I bet she didn't. If she DID, then she would have destroyed them LONG, LONG ago. Do YOU keep stuff that is embarrassing to you? Or do you dump it for REAL?
If Jackie had had ANY qualms about the "privacy" of her letters, she should have BURNED them LONG before. She knew what the media are like. She KNEW that her letters would be of some perverted value. She kept them because she WANTED them to be read someday.
Do YOU keep stuff that is compromising to you? Even in a safety deposit box?
I sure don't.
Air headed-ness is NOT the bailiwick of socialites. It is part and parcel of one's I.Q., personality and upbringing. That is, it's part of human nature.
God made us, so He bequeathed us that part of ourselves. Perhaps it was His sense of humor. He DID invent the sense of humor.
Not a fan of the Kennedy family at all. Just don’t like Holier than thou types who think they know what type of relationship someone has with their maker.
(That being said. Jfk was more conservative than any president that came after him, save Reagan....that includes Nixon ford and both bushes. )
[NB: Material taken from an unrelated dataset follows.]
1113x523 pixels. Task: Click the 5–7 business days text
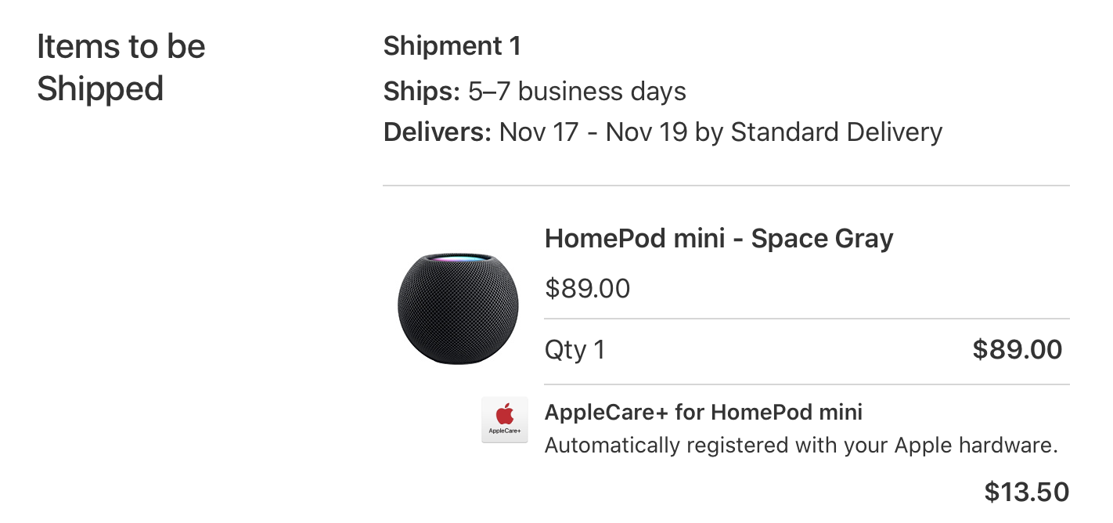pos(577,92)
Jackie didn’t keep the letters. They are letters Jackie wrote to a priest, who died in 1964. They would have been in HIS possession, not hers. The article didn’t say who came into possession of them after his death. The article also didn’t say what happened to the letters the priest wrote to her, which would have been part of her estate (if she kept them), but have not been leaked or sold to my knowledge.
If I had READ the article I might have responded better but I am only reading comments. THAT'LL teach me...for a while.
Was she supposed to fly to Dublin after mailing each letter, break into the priest’s home, and steal the letters back one at a time, or should she have waited until the end of their 17 year correspondence and retrieved them in bulk?
Even if they had been in her possession, that doesn’t mean she wanted them to be made public. They were personal letters. Very personal letters.
Personal does not mean embarrassing. I do possess personal items that I would not want sold to the highest bidder. For example, I have a note my Mom wrote to me years ago, when I was experiencing a difficult personal tragedy. It’s a very touching and inspirational note. Nothing embarrassing, but certainly personal. When I die, my family members will go through my belongings and find that note. They will read it, and be touched by it, as I am whenever I read it. They will not sell it to the highest bidder.
How do you destroy letters that you sent?
These are letters she sent to a priest when she was quite young. I am sure she thought they would be kept confidential. As they should have been.